Clarity: The paper is very well written, easy to read and understand.

Relation to Prior Work: Yes

Reproducibility: Yes

Additional Feedback: I really liked the simplicity of the method and the clarity of the paper. I thank the authors for explaining very well their method, and for the preliminary analysis of the behavior of JS^G_alpha with respect to different values of \alpha and the KL divergence. Suggestions for improvements and questions : * Figure 4 is too small to conclude anything (apart from the poor performances of MMD) * Small typos: equation (19) N_1 and N_2 are inversed in the dual divergence limit case (if I am correct). * Disentanglement is a key challenge in ML where VAE-based methods are often employed. Could the skew geometric JS divergence be applied there ? * Would the authors have ideas on how to improve reconstruction quality ?


Review 2

Summary and Contributions: Post author rebuttal: Having read the reviews and author's rebuttal, I am also inclined to keep my score as it is. The paper is clearly written and the extra experiments provided in the rebuttal adds confidence to the paper. The paper suggests a new regularization in the latent space for VAE, using skewed geometric-Jensen-Shannon divergences. The proposed divergence leads to an intuitive interpolation between forward and reverse KL that trades off zero-avoidance and zero-forcing behaviour. The additional hyperparameter introduced which can be easily interpreted in latent space. Experiments showed promising results on a couple of datasets.
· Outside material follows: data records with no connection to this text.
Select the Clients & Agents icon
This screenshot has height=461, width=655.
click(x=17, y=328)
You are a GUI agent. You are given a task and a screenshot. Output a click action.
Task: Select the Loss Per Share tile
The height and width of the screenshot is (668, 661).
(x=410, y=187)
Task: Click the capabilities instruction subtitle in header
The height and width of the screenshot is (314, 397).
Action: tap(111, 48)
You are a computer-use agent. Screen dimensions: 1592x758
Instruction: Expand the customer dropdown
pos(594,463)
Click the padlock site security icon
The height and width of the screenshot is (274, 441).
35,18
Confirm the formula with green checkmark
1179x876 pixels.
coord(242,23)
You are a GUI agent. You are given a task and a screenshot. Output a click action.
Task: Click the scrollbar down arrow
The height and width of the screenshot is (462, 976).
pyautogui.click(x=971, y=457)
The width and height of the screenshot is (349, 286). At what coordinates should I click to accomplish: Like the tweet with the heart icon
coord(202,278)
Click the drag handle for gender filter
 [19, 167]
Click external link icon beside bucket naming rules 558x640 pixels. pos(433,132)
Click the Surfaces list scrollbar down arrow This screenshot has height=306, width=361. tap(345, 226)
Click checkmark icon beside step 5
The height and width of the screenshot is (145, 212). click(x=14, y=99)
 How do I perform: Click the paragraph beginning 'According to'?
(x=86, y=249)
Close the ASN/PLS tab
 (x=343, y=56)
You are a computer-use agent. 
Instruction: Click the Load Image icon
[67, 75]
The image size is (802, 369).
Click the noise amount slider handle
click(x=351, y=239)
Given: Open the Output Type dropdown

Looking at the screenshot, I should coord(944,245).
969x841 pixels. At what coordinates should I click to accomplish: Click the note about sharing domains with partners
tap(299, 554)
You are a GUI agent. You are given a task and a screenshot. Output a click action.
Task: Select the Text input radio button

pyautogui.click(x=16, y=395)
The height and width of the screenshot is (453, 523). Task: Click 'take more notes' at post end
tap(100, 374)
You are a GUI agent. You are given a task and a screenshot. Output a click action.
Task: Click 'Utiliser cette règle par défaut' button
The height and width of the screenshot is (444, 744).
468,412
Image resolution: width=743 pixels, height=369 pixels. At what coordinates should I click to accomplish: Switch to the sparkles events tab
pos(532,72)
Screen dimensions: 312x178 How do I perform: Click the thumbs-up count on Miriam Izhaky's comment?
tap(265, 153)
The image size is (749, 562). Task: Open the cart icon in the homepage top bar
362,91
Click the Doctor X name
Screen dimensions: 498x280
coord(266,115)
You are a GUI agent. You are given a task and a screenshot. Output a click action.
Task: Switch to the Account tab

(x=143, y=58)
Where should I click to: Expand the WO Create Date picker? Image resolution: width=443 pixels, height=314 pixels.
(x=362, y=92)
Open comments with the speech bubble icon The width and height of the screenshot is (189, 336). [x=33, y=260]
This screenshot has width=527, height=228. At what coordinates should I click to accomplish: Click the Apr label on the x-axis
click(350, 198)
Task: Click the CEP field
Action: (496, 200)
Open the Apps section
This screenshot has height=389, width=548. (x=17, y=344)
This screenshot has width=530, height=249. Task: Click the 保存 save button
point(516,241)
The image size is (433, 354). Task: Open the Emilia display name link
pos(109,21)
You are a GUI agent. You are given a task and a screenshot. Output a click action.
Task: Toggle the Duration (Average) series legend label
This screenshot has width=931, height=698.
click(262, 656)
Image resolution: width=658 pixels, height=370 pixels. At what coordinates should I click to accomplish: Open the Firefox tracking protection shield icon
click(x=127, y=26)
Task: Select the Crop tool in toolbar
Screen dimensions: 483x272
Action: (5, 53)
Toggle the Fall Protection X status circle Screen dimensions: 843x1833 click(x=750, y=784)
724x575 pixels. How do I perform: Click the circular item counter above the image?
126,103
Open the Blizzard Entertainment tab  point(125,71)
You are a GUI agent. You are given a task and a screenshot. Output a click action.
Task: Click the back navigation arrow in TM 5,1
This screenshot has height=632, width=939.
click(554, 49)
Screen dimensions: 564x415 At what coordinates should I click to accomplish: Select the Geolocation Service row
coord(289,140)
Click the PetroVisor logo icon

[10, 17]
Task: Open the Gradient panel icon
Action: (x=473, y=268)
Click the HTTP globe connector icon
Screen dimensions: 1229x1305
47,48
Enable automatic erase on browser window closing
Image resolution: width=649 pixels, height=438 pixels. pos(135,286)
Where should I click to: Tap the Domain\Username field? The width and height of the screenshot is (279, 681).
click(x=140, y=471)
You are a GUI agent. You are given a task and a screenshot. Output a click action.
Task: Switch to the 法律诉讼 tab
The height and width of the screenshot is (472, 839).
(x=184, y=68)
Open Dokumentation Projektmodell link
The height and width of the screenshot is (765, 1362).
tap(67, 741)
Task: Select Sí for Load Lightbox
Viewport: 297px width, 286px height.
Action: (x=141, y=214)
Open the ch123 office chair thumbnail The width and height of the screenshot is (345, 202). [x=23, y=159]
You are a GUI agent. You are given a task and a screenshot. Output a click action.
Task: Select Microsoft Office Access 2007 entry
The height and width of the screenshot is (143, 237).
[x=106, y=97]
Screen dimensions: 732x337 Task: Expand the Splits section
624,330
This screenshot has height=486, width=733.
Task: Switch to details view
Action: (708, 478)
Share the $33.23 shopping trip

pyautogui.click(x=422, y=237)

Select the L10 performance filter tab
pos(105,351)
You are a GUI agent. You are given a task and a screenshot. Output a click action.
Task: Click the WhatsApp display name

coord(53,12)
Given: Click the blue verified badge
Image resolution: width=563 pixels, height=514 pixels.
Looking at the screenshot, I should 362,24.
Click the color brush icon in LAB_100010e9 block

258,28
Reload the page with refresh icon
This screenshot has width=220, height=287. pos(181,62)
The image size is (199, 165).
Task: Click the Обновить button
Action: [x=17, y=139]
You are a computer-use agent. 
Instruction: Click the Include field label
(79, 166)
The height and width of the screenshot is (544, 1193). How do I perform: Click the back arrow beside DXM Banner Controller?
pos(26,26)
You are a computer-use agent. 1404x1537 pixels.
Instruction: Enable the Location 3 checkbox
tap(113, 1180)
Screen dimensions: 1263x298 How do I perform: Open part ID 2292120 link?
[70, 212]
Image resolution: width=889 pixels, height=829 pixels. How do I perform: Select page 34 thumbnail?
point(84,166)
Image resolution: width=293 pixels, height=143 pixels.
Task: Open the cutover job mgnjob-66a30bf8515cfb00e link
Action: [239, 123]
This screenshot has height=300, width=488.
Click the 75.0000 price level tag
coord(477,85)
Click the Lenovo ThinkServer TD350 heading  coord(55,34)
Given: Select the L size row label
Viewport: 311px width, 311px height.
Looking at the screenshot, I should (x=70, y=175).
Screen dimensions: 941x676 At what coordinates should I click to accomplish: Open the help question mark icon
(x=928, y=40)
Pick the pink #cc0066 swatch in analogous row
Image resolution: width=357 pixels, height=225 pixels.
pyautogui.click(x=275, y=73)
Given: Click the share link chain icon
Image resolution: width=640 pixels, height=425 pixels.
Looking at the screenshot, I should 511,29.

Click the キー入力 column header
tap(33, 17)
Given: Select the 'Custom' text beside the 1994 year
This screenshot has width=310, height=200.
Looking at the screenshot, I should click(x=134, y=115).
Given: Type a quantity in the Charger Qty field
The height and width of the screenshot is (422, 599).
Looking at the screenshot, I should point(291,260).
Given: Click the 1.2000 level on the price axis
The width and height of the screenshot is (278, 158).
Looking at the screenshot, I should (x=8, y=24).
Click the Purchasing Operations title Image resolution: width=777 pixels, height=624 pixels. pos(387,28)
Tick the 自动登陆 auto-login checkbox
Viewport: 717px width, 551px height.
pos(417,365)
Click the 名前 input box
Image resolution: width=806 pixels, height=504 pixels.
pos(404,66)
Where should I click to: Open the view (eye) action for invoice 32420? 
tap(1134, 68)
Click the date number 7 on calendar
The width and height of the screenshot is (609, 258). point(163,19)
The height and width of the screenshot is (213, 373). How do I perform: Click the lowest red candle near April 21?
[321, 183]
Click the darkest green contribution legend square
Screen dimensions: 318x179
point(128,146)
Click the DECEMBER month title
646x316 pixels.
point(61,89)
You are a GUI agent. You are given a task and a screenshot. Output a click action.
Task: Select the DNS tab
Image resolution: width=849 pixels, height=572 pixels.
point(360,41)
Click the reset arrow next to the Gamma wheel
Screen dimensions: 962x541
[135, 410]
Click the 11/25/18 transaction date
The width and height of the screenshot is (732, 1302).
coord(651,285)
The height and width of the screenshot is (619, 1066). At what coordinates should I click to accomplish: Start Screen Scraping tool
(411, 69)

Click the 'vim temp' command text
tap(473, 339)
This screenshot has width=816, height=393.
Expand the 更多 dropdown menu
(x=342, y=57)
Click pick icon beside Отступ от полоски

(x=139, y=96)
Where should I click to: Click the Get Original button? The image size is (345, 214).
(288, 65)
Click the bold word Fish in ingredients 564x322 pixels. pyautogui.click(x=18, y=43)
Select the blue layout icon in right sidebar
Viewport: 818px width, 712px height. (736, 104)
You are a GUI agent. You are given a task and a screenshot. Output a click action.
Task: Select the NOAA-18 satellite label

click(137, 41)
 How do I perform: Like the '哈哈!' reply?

Strengths: The divergence proposed is novel and has an intuitive interpretation. The closed analytical form makes it easy to use in practice and the experiments showed promising results compared with other VAE variants. The method is theoretically sound and is related to the NeurIPS audience.

Weaknesses: The experiments can be more extensive. The tightness of the ELBO with this new regularization and the probabilistic interpretation of it can be extended.

Correctness: Yes, the authors provided proofs for the theorem and experimental results.

Clarity: Yes, the paper is clearly written.

Relation to Prior Work: Yes, related work are discussed in section 1.

Reproducibility: Yes

Additional Feedback: How was the beta parameter selected for beta-VAE? How does it compare with Wasserstein VAE? Would be interesting to see the limiting case of \alpha in Figure 4. what's the complexity of the algorithm?


Review 3

Summary and Contributions: The paper proposes an alternative regularization divergence for variational autoencoders (VAEs). Specifically, the paper proposes to use the skew geometric Jensen-Shannon divergence in lieu of the KL divergence in the variational objective of VAEs. The paper’s main contributions are theoretical results that show that the skew geometric Jensen-Shannon divergence allows for interpolation between forward and reverse KL divergences and that the skew geometric Jensen-Shannon divergence from a diagonal to a standard Gaussian distribution, which are commonly used in VAEs, can be obtained as a simple, analytical expression. Moreover, the authors provide an empirical investigation that provides an intuition for the proposed divergence and demonstrates that the skew geometric Jensen-Shannon divergence can lead to improved performance in VAEs compared to other divergence regularization terms.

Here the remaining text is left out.